As 2018 came to a close, the US Farm Bill was passed. The new bill explicitly removes industrial hemp and its extracts from Schedule I of the Controlled Substances Act, where it might be interpreted as marijuana. The one question we keep hearing is, “What exactly does that mean?”. So let’s talk through it one step at a time. 

Why was Hemp previously illegal?

Although hemp was a big part of early US history, attitude towards the crop started to change in the early 1900s. When the US government increased its resolve to fight against drugs such as marijuana, hemp somehow got grouped with its cannabis cousin. The Marijuana Tax Act of 1937 started the major decline of the hemp industry, as all hemp sales started to get heavily taxed on. The US reversed its stance in 1942 when they realized they needed hemp for the war effort. The Department of Agriculture started to heavily promote hemp and started publishing various benefits that hemp offered (i.e. findings that hemp produces 4 times more paper per acre than trees). Shortly after the end of World War II, the US government went back to its original stance on hemp again and the industry continued to decline as alternative sources, such as plastic and nylon, were encouraged across multiple industries. Hemp farming was eventually officially banned altogether in 1970 with the passage of the Controlled Substances Act in which hemp was included as a Schedule 1 drug, grouping this crop with drugs like heroin and LSD.

If Hemp was illegal, why were Hemp products being sold prior to now?

Farmers have been legally planting hemp again in the US since the 2014 Farm Bill opened up state-regulated pilot programs for planting “industrial hemp,” which it defined as cannabis sativa plants containing 0.3% or less THC. The 2018 Farm Bill completely removes hemp and anything made from hemp from the Controlled Substances Act. This creates enormous opportunity across Agricultural, Nutritional and Cannabis industries. A huge market exists for products derived from Industrial Hemp, with CBD being one of the biggest opportunities. 

What does the passage of this bill mean?

The 2018 Farm Bill makes all products derived from Industrial Hemp, including CBD, fully legal. What this means from a Federal perspective:

  • The Hemp Plant is now fully legal for interstate commerce (and international imports/exports).
  • CBD is legal to produce, possess and manufacture.
  • CBD as a molecule is legal.
  • CBD is no longer regulated by the DEA.

Until now, farmers faced several barriers to growing hemp due to federal prohibition - including restricted access to banking, water rights, and crop insurance. The new law removes these restrictions, putting the US Department of Agriculture and state agencies in charge of regulations.

What are the benefits of Hemp?

While CBD helps people feel better (learn more about our opinion on CBD here), and hemp can generate immense profits for both farmers and hemp companies, the benefits of legal hemp go deeper.

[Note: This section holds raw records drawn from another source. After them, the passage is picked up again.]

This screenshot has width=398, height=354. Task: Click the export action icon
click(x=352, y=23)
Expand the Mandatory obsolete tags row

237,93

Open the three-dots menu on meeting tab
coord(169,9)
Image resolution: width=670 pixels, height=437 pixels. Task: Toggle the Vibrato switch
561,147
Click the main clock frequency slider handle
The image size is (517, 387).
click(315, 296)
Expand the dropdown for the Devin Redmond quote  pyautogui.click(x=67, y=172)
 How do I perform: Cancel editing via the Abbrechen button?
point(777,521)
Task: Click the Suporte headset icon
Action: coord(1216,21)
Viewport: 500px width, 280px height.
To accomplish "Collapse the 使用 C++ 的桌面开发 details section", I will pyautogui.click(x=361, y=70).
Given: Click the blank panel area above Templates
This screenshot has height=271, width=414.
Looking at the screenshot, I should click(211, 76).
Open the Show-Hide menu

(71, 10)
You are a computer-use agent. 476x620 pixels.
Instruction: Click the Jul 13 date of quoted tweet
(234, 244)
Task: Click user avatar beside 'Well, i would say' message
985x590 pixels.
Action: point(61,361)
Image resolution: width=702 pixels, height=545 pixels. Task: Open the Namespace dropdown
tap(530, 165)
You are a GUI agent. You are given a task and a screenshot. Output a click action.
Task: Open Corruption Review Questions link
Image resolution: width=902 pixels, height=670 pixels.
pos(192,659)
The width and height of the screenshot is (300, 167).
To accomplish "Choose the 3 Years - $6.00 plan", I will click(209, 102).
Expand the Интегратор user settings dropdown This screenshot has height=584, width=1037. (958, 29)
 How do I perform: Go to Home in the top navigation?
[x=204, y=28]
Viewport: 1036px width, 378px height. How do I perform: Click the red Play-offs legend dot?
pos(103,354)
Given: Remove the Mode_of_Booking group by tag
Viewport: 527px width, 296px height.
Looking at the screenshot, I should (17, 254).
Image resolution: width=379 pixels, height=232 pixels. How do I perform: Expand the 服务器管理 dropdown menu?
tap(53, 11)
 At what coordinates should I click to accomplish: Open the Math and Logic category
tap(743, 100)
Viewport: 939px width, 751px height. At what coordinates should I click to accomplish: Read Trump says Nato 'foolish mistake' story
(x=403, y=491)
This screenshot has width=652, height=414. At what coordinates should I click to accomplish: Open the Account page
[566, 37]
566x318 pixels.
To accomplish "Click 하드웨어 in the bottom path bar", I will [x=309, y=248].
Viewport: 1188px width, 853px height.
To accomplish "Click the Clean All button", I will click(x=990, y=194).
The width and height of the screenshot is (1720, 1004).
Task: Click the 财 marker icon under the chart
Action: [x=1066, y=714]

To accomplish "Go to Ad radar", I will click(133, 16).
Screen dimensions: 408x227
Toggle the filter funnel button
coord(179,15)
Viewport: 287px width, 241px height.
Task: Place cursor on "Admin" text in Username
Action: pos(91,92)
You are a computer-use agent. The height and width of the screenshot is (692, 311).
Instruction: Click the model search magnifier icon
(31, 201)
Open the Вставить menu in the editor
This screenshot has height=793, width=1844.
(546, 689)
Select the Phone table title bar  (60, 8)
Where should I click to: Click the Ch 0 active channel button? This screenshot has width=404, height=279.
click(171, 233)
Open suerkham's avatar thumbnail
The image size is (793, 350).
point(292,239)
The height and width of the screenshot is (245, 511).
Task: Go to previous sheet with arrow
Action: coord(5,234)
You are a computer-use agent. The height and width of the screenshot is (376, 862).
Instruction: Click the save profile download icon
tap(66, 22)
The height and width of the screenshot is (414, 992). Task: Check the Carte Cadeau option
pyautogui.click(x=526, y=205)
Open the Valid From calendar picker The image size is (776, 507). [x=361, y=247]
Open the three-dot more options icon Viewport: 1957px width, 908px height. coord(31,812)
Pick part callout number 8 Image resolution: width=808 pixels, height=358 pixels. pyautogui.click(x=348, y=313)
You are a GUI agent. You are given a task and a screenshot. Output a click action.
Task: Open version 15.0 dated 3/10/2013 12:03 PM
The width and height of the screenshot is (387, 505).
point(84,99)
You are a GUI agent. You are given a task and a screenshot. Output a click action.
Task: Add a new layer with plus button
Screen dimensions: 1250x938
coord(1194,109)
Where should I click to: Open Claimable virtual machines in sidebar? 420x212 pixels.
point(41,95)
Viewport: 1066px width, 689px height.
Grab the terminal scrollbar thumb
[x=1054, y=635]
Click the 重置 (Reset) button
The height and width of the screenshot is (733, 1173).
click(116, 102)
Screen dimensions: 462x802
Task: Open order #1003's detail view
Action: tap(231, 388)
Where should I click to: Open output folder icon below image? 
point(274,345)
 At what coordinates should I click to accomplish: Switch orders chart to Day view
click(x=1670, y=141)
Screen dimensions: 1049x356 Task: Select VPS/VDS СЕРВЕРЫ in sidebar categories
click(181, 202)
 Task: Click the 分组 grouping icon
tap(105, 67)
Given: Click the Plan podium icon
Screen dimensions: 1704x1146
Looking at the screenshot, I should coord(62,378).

Hemp can heal the soil, requires almost no pesticides and only moderate watering compared to other crops. Hemp fabric is a more sustainable alternative to cotton, and industrial hemp plants can be made into versatile, sustainable building materials. what?

The passage of the bill means we expect to start seeing CBD products appearing in major retailers that may have been hesitant to put them on shelves in the past without federal guidelines. Cuvée is proud to be one of the first companies to bring consumers a CBD infused ready-to-drink beverage with our Nitro Hemp Oil Coffee. We are excited to continue to help grow the CBD category and support our suppliers as they work to ramp up their manufacturing as the demand for hemp products expands.